La muerte de mis padres

En varias ocasiones, cuando los familiares empiezan a llorar, a Jorge lo abandona su compañero, él prefiere salirse del lugar y alejarse de la desesperanza que impregna el ambiente. A su ayudante la garganta se le hace un nudo y deja a Jorge con el deber.

“Me toca bajarme por la escalera a coger la mezcla y los ladrillos yo solo, no sirve pa’ esto”, expresa.

Cuando la muerte toca a tu casa, la valentía desfallece, el duelo invade cada espacio del cuerpo, las piernas flaquean y las lágrimas surgen.

No importa si tienes un trabajo común o tan particular como Jorge, si has visto un cadáver o más de cien. Nadie se pasa la vida preparándose para afrontar la muerte. Nos encuentra desprevenidos, ingenuos, vivos. 

—Le voy a decir, se murió mi mamá, yo no la tapé, se murió mi papá hace tres años, yo no lo tapé, no tuve valor pa’ taparlos—. Su rostro serio cuenta con la mirada perdida—. Yo me salí, le dije a otro sepulturero, tápalo y me dices cuanto vale—. Él conocía perfectamente el precio de sepultar—.Viéndolos allá dentro y tapando, no. 

Jorge conoce perfectamente ese momento, la hora indeseable en la que los familiares le dan el paso al sepulturero para empujar dentro de un oscuro cubículo de concreto, más que un cuerpo sin vida. 

En lo que va transcurrido del 2019, se han presentado 40 fallecimientos en Baranoa, los muertos se reparten entre los dos cementerios—nuevo y viejo—dependiendo si con anterioridad la familia compró su lote en la vieja necrópolis.

Desde hace 6 años La muerte no construye nuevas tumbas porque el lugar ya no daba abasto—Incluso él no tiene nicho—.

Como dijo el alcalde de ese entonces, Roberto Celedón: “se prohíbe morirse en Baranoa”. Por la falta de espacio, surgió el nuevo mausoleo. El pueblo está creciendo, aunque las muertes no se comparan a la de las urbes, es una cifra que ha aumentado. 

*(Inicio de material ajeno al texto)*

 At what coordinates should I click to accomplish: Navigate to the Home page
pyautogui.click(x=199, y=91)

Cuando la muerte no se encuentra en el cementerio, solo hay dos opciones: está trabajando en una obra, empañetando casas y haciendo pisos ó está jugando fútbol; su pasión desde que tiene memoria, sus pies son hábiles como sus manos. Es domingo al medio día y se está preparando para su partido, un campeonato local en su categoría de edad. 

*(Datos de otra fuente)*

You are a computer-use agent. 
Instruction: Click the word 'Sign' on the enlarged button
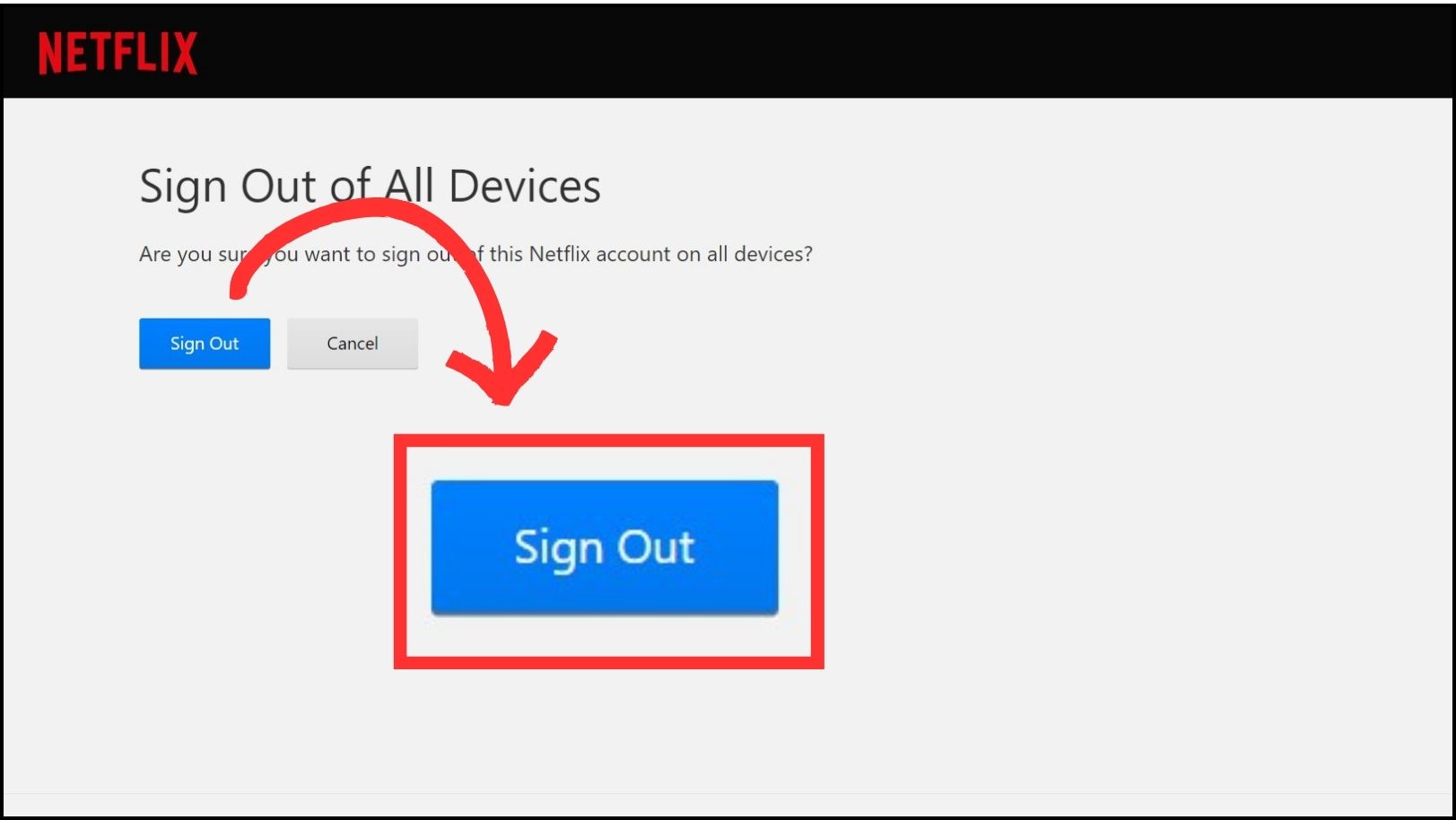pos(558,548)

—El fútbol no me lo quita nadie— cuenta mientras observa otro partido.

Es rápido, diestro y juega como mediocampista y delantero. A pesar de sus años, tiene la energía suficiente para correr los 80 minutos. En esos minutos se camufla entre los 21 jugadores que están en la cancha, aunque le griten Muerte para mandarle un pase, es un hombre común, valeroso, fuerte, con un trabajo humanitario y curtido por los años. 

Todos los días, con novedades o sin ellas, La muerte camina ágilmente entre los estrechos pasillos del cementerio. Lee los epitafios inconscientemente, observa las flores azules, amarillas, verdes, rosas, artificiales y naturales. Las ve cada día, las acomoda.

Tiene el olor a flores y muerte en su ropa, en su nariz. El 26 de Mayo Jorge sumó otra exhumación a sus cuentas perdidas. En medio del pasillo principal estreché mi mano con La muerte, es una despedida. 

Sus manos son suaves. 

Ser sepulturero y exhumador es toda una historia envuelta en misterio cargada de realidad. Todos los días morimos un poco, a lo que llamamos vida es un frasco finito lleno de momentos que algún día se desvanecerán de las memorias. Sin importar que el desenlace sea el mismo, la vida sigue su curso.

Parte de la magnificencia de vivir, es finalmente, morir. 

La muerte siempre estará ahí, esperando.